More than two years ago, the U.S. Department of Justice announced a new effort, known as the China Initiative, to crack down on the passing of valuable research and intellectual property to the nation’s top economic rival.
In subsequent months, the initiative led to charges against more than two dozen researchers, including six visiting scientists and 10 American academic researchers. But the latest arrest, the New York Times reports, drew a fierce backlash.
Gang Chen, a prominent mechanical engineering professor at the Massachusetts Institute of Technology, was arrested earlier this month amid allegations that he failed to disclose financial and academic ties to China when applying for U.S. government grants.
Prosecutors said Chen and his research group collected $29 million in foreign dollars, including $19 million from a Chinese government-funded university, and alleged that — decades after he moved to the U.S. and became a citizen — he was loyal to his native country.
But MIT and his colleagues see things differently. The university noted that the Chinese university funding in question went to MIT — not Chen — and was part of a well-known research collaboration. The university, the Times reports, took the unprecedented step of paying for his legal defense.

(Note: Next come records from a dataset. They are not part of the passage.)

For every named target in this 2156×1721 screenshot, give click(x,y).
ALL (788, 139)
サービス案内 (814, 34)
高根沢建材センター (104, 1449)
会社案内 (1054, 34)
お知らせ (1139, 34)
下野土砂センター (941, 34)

Dozens of MIT faculty members, meanwhile, argued that Chen’s activities amounted to routine academic work that did not require such disclosure.
Other critics have questioned the wisdom of severe crackdowns in cases that do not involve economic espionage. Chen, federal prosecutors acknowledged, is not accused of passing any sensitive information to China.
The DOJ’s efforts to combat Chinese economic espionage are unlikely to slow down as a new administration enters the White House, but the Times notes that the agency is considering a program that would allow academic researchers to disclose past foreign funding without the threat of criminal investigation.
Chen has pleaded not guilty in the case; he faces up to 30 years in prison on all charges.